Look below for the line with "Training Programs (615, 2320)", then give it again exactly, along with every line that comes after it, the final line included.

━━ Source data ━━

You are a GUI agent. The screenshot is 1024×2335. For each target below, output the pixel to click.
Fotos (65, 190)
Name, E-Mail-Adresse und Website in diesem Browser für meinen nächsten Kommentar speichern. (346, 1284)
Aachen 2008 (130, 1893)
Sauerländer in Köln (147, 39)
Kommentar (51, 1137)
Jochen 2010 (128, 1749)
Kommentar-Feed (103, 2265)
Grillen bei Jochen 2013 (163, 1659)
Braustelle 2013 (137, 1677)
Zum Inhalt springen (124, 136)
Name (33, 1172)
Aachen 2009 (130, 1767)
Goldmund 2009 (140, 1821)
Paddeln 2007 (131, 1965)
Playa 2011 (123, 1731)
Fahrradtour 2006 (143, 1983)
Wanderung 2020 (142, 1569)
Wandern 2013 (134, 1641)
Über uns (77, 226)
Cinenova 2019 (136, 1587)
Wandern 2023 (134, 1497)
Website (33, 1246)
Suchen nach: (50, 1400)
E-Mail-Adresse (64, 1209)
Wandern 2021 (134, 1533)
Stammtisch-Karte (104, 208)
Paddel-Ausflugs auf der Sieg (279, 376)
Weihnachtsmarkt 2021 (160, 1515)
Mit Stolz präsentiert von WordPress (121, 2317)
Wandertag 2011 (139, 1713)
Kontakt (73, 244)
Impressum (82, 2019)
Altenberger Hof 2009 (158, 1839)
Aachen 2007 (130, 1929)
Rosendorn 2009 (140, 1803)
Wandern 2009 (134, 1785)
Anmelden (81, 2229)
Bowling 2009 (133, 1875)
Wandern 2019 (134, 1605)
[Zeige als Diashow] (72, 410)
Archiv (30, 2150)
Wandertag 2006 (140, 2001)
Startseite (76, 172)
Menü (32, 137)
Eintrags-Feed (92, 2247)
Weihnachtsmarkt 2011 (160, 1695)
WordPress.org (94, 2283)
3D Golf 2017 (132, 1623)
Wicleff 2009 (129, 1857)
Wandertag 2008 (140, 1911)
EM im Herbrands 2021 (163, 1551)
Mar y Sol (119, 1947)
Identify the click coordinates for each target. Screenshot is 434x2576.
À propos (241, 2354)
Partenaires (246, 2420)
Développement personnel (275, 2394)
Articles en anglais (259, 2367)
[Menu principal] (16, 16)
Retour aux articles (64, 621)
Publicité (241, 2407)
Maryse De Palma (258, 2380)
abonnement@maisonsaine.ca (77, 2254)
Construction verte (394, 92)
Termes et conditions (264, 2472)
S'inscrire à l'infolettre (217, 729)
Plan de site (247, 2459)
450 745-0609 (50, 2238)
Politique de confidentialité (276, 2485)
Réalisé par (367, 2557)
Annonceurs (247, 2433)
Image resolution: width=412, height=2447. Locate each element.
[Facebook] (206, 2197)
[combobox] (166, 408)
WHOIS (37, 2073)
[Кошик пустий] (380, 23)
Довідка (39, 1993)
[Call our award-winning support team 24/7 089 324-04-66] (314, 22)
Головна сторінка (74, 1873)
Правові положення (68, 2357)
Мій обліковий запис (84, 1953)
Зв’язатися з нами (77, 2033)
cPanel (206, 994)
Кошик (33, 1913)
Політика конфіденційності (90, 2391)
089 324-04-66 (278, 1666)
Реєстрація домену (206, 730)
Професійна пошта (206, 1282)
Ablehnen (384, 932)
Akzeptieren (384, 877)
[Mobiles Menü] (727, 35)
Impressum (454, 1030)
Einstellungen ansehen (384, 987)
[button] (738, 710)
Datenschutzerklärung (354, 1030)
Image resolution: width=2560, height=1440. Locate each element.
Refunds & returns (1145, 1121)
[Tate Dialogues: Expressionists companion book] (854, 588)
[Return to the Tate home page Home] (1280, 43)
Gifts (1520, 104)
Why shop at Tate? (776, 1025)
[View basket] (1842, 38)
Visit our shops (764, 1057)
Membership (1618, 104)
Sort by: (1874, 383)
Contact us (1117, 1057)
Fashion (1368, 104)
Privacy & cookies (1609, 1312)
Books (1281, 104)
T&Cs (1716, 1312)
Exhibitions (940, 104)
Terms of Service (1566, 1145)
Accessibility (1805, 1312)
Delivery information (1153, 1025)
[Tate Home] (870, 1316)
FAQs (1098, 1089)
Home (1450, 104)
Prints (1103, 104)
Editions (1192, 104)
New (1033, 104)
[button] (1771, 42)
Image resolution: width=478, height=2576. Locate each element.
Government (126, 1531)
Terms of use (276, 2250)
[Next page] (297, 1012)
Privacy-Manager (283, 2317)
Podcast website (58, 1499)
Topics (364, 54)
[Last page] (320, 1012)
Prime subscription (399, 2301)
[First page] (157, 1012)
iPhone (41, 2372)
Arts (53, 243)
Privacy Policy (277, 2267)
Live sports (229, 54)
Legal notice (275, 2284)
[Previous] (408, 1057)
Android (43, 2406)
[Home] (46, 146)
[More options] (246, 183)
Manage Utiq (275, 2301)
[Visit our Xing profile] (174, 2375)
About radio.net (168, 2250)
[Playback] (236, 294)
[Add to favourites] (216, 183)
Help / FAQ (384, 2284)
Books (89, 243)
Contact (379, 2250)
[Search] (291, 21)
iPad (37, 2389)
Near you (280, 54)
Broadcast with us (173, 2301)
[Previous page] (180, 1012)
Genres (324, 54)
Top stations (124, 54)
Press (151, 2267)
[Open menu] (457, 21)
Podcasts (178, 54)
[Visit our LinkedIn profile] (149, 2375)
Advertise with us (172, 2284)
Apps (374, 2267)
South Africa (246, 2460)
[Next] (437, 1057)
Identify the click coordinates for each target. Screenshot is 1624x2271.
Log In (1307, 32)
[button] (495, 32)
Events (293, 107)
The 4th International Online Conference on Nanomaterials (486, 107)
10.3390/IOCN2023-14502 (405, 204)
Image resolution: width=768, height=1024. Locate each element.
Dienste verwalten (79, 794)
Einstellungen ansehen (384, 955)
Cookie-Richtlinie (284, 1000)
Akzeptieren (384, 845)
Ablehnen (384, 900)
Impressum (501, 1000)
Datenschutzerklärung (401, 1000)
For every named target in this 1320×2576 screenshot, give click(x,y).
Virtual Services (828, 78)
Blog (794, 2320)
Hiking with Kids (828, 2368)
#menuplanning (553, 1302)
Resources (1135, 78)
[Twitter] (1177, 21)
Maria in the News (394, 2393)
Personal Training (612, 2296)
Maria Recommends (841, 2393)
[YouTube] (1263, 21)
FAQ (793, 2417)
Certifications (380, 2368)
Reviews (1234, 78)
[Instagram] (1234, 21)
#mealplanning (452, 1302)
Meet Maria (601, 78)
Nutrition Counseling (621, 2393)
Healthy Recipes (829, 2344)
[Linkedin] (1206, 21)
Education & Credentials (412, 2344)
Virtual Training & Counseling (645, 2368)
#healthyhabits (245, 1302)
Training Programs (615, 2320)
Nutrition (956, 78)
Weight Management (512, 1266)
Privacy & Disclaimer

━━━

### Exercise output
Training Programs (615, 2320)
Nutrition (956, 78)
Weight Management (512, 1266)
Privacy & Disclaimer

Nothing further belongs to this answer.